Check out our full Scream 4 review
2. Scream (2022)
Requel Rules
The toughest call in these rankings was between Part 4 and Scream (2022). Honestly it feels like Scream (2022) is cheating. It’s a knowing, confident love letter to the original masterpiece. It gets the nod for second place because it could have gone so wrong so easily and it never does. Installing an entire new creative team and a new cast of main characters (this is the first in the series that isn’t actually about Sidney Prescott) Scream (2022) takes on the new fad in genre film…the requel.
Samantha Carpenter returns to her old home in Woodsboro after her estranged sister is attacked by Ghostface. With the help of legacy characters from the previous movie she has to solve the mystery of the newest attacks while dealing with her secret connection to the original murders.
Positioning the film as a knowing requel, or legacy sequel, gives it a brilliant sandbox to play in as they comment on the best target at their disposal…itself. If Scream 4 was about reboots…Scream (2022) is about Scream. The rules laid out are the rules of the original film. Not the rules given in the movie…the actual rules you learn from the movie. It targets toxic fandom and using the Stab franchise to the greatest effect in the series. Featuring a series best performance from David Arquette and a Sidney Prescott who has seen it all and is all out of fucks…Scream (2022) does justice to the movie it is unabashedly named after. And it even takes the time to explain why they chose that name.
Check out our full Scream (2022) review
1. Scream
Perfecting A Subgenre
Any other movie but Scream listed atop a ranking of Scream movies is missing an important point. Scream invented the language that the movies that follow it are using. It’s as important as it is impressive.
One year after the murder of her mother, Sidney Prescott becomes the target of a masked killer whose rampage is tied to her past.
Scream has a lot of tricks in its bag. It’s lulling you with the rules of the past while setting up something wholly original. Its pitch perfect cast of characters grew up watching the types of movies they now find themselves trying to survive…and keep a running commentary on all the twists and turns. This movie features a wild third act that is largely scored by the music from Halloween as the movie plays on a tv in the background. Cell phones allowing people to call you from anywhere may be a common thing now but it was terrifying in 1996. Featuring one of the best final acts in horror film history, Scream reveals its greatest trick…a post killer reveal that somehow manages to elevate the movie even further. The thing about whodunnits is that they almost always feel like a let down…the ride to the reveal is the more worthy part. The denouement is usually nothing more than perfunctory clean up. The Scream series itself has more ups than downs in this department…but none of them can touch the original.
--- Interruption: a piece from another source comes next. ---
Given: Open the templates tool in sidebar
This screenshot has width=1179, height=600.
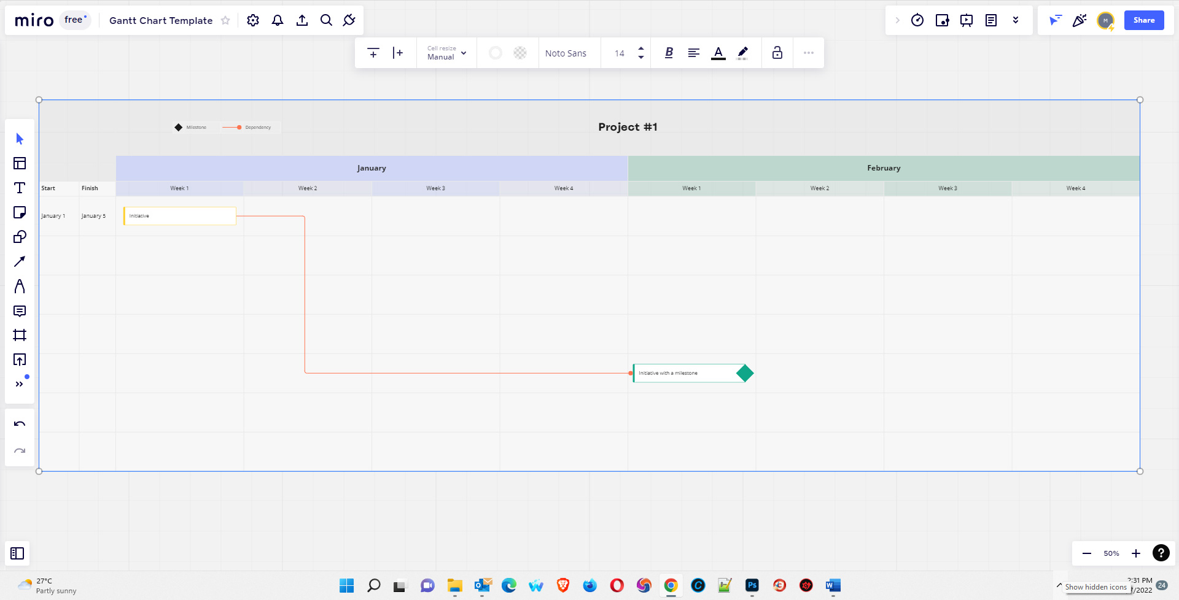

The best way to close out the Scream rankings is to give a little space to the way it all began. The tone for the entire franchise is set with a thirteen minute long opening scene that rivals anything put on film in the genre. Drew Barrymore is slowly toyed with by an unknown caller until it escalates into all out terror. It sets the viewer up to understand exactly what they’re in for. Characters that know and discuss pop culture, specifically horror…dialog that is both funny and blunt…a killer that is ahead of the curve and inevitable violent ends. After 13 minutes you knew you were in for something great.